**Page:**
++++
This morning we have a network outage at work, and none of the computers in this room can talk to the network.
Except, for some undoubtedly bizarre reason, mine, which is perfectly all right.
I fear I'm not going to get to stay sitting at it for very long; one colleague has already tried to kick me off so he could check an ‘urgent’ email, and I strongly suspect others will be doing similar sorts of things soon enough.
(Mind you, this kind of makes up for yesterday. Yesterday we had a three-second power cut and all the machines rebooted; everyone else's was fine after it came back up, but mine stopped talking to its trackball for several hours. Karma is very quick these days.)
"I'm composing emails for when I can send them"
"I'm catching up on some off-line work I'd got behind on"
"Since I can't work, I'm writing a novel"
"No, that clicking noise is my geiger counter, not my computer"
++++
**Data entries:**
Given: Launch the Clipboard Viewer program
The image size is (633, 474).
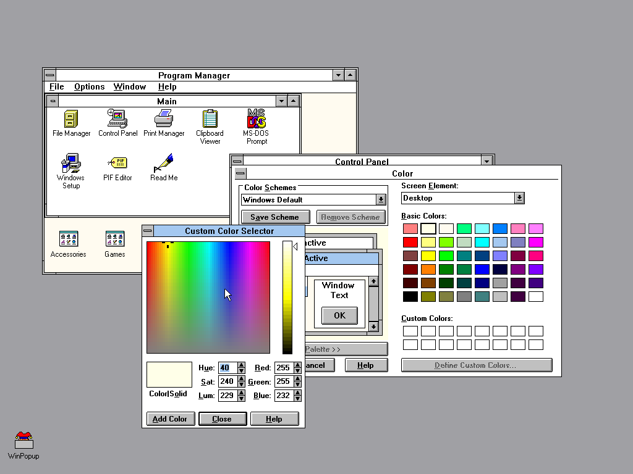Looking at the screenshot, I should pyautogui.click(x=210, y=119).
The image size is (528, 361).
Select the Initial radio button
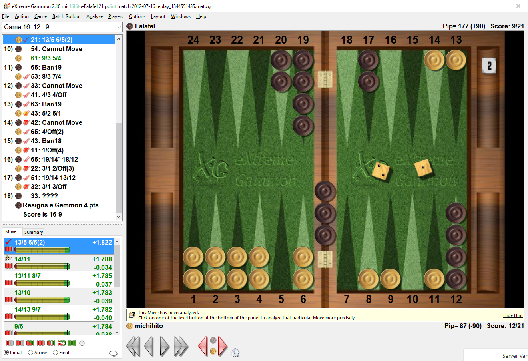click(6, 353)
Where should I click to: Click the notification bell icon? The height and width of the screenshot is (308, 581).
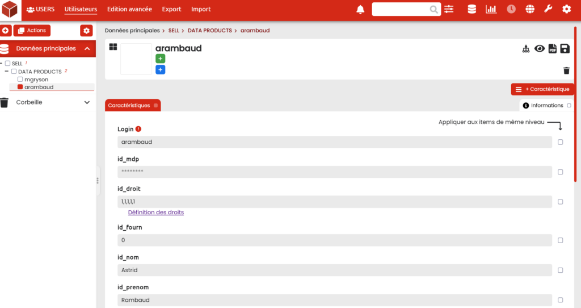coord(360,9)
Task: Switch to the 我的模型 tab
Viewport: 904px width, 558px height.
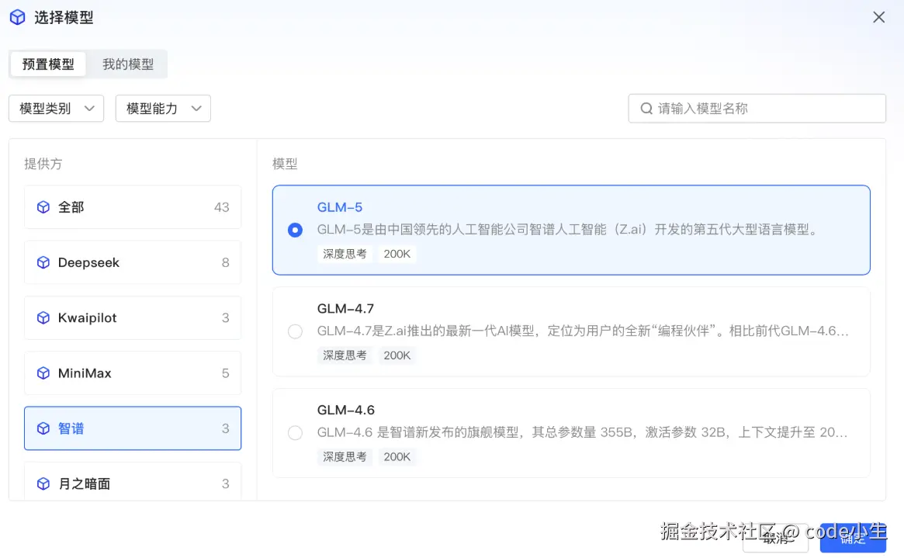Action: (x=128, y=64)
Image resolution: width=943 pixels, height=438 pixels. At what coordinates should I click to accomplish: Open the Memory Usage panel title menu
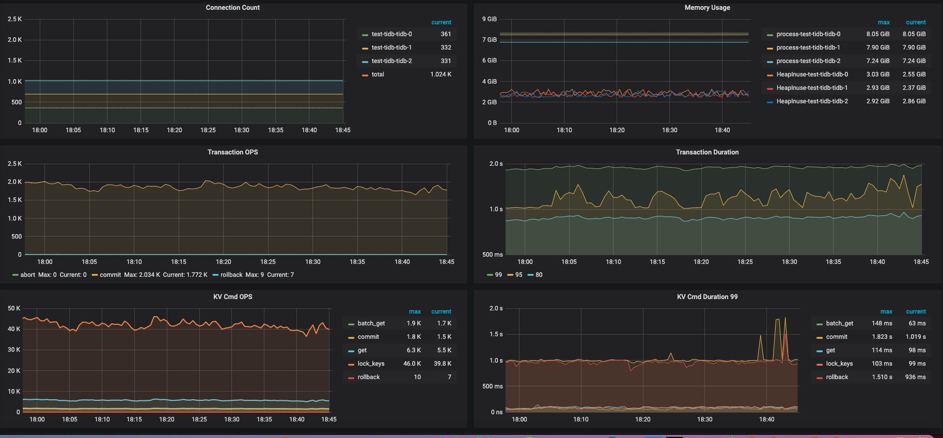(707, 8)
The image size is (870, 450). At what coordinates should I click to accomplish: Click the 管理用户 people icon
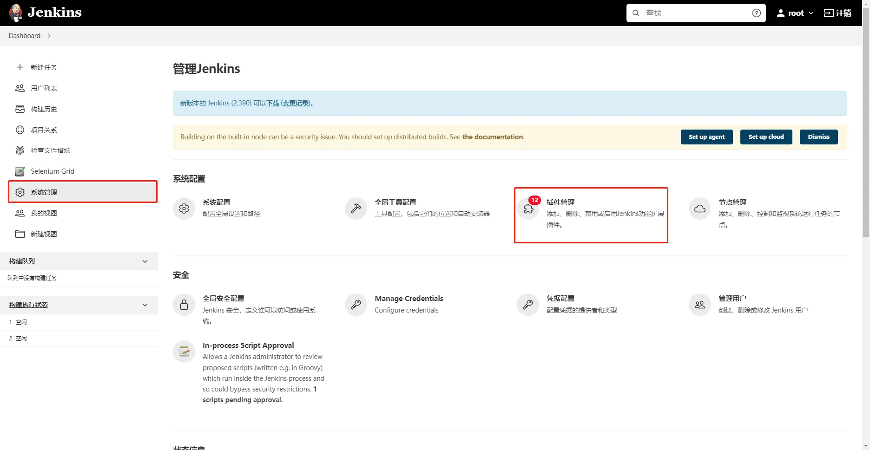[x=700, y=305]
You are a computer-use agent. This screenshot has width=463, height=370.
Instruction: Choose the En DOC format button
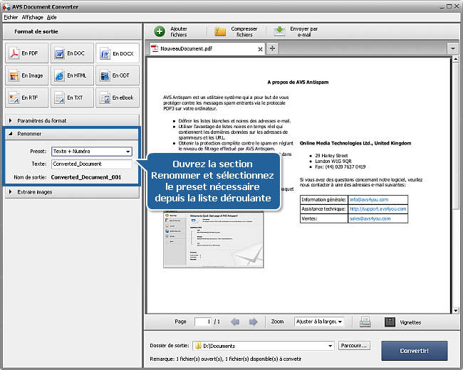(71, 53)
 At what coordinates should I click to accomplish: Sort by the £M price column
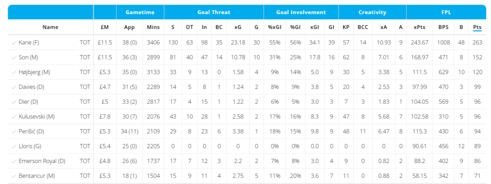(x=105, y=27)
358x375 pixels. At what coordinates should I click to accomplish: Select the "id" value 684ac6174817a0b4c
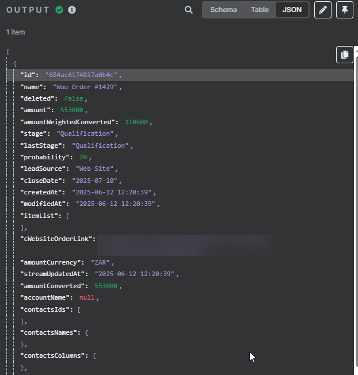click(82, 75)
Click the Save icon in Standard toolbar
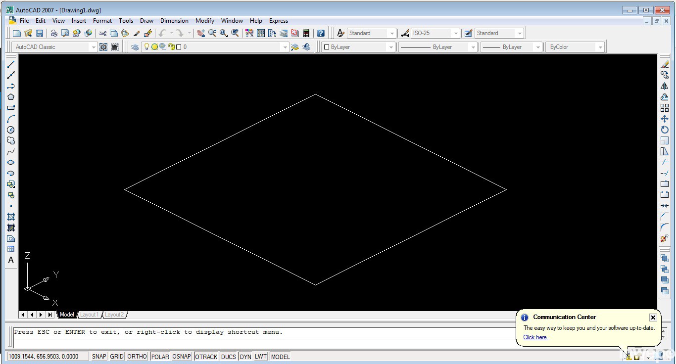Screen dimensions: 676x364 click(x=40, y=33)
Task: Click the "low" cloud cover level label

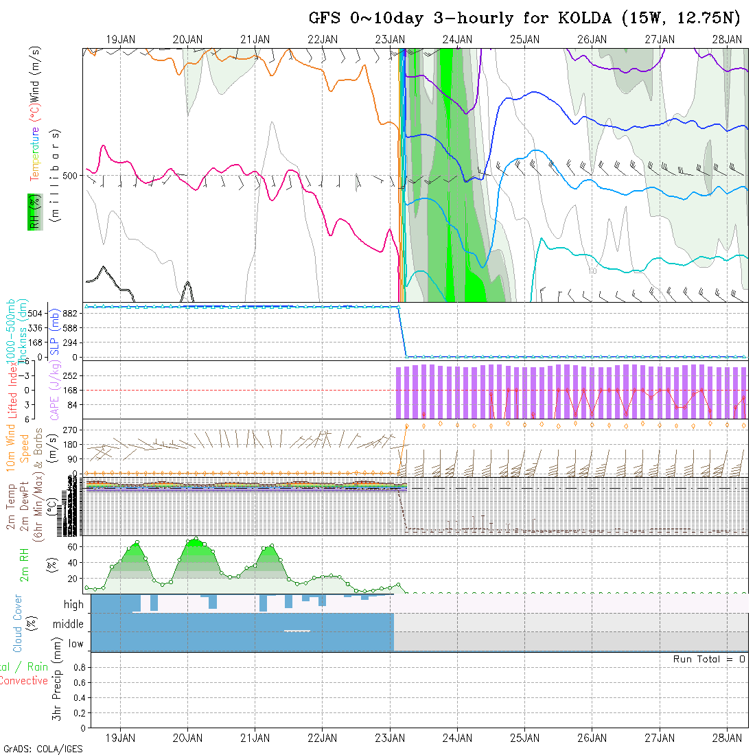Action: (76, 644)
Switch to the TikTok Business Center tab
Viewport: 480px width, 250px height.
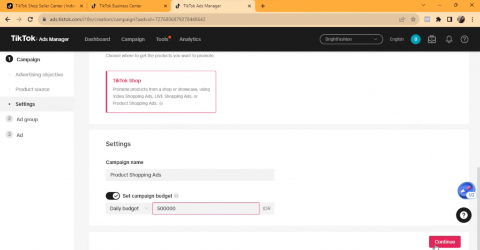pos(128,6)
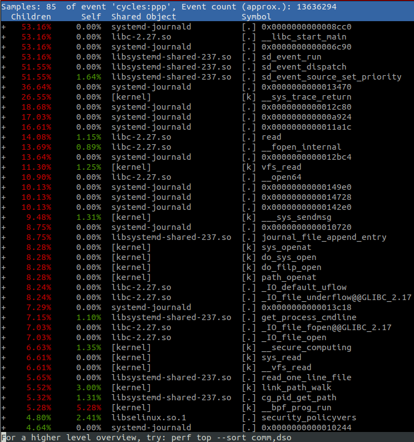
Task: Expand plus marker for journal_file_append_entry
Action: point(4,237)
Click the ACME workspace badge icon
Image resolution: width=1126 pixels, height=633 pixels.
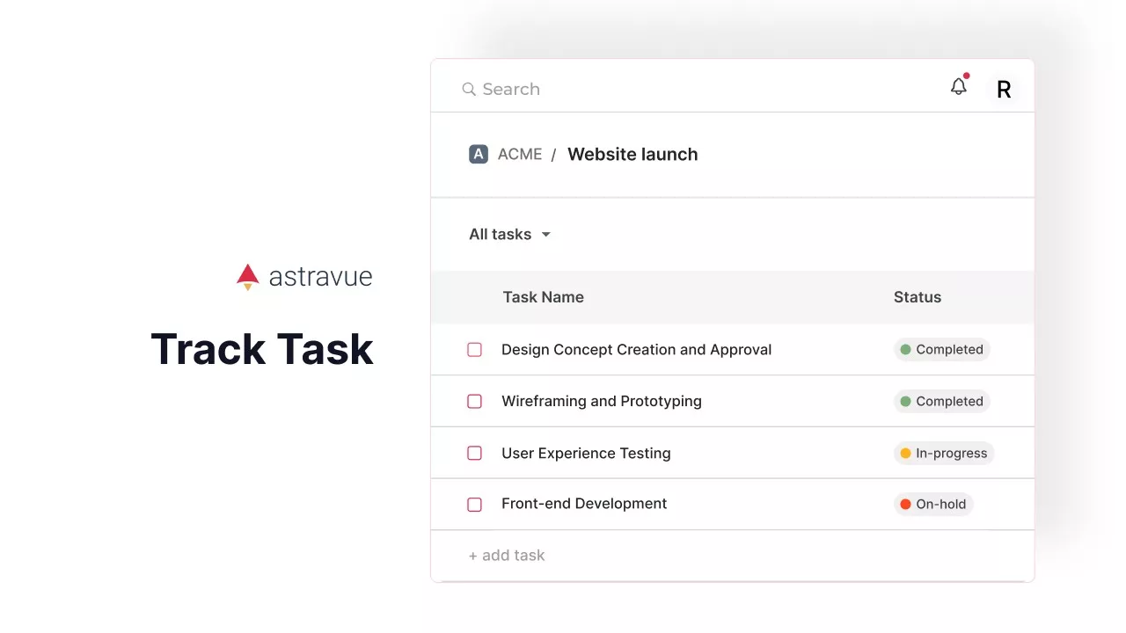pos(478,155)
++++
**Exercise:** Write out the entire post about the office network outage, word for word. None of the items relate to the post about the office network outage.

**Final result:**
This morning we have a network outage at work, and none of the computers in this room can talk to the network.
Except, for some undoubtedly bizarre reason, mine, which is perfectly all right.
I fear I'm not going to get to stay sitting at it for very long; one colleague has already tried to kick me off so he could check an ‘urgent’ email, and I strongly suspect others will be doing similar sorts of things soon enough.
(Mind you, this kind of makes up for yesterday. Yesterday we had a three-second power cut and all the machines rebooted; everyone else's was fine after it came back up, but mine stopped talking to its trackball for several hours. Karma is very quick these days.)
"I'm composing emails for when I can send them"
"I'm catching up on some off-line work I'd got behind on"
"Since I can't work, I'm writing a novel"
"No, that clicking noise is my geiger counter, not my computer"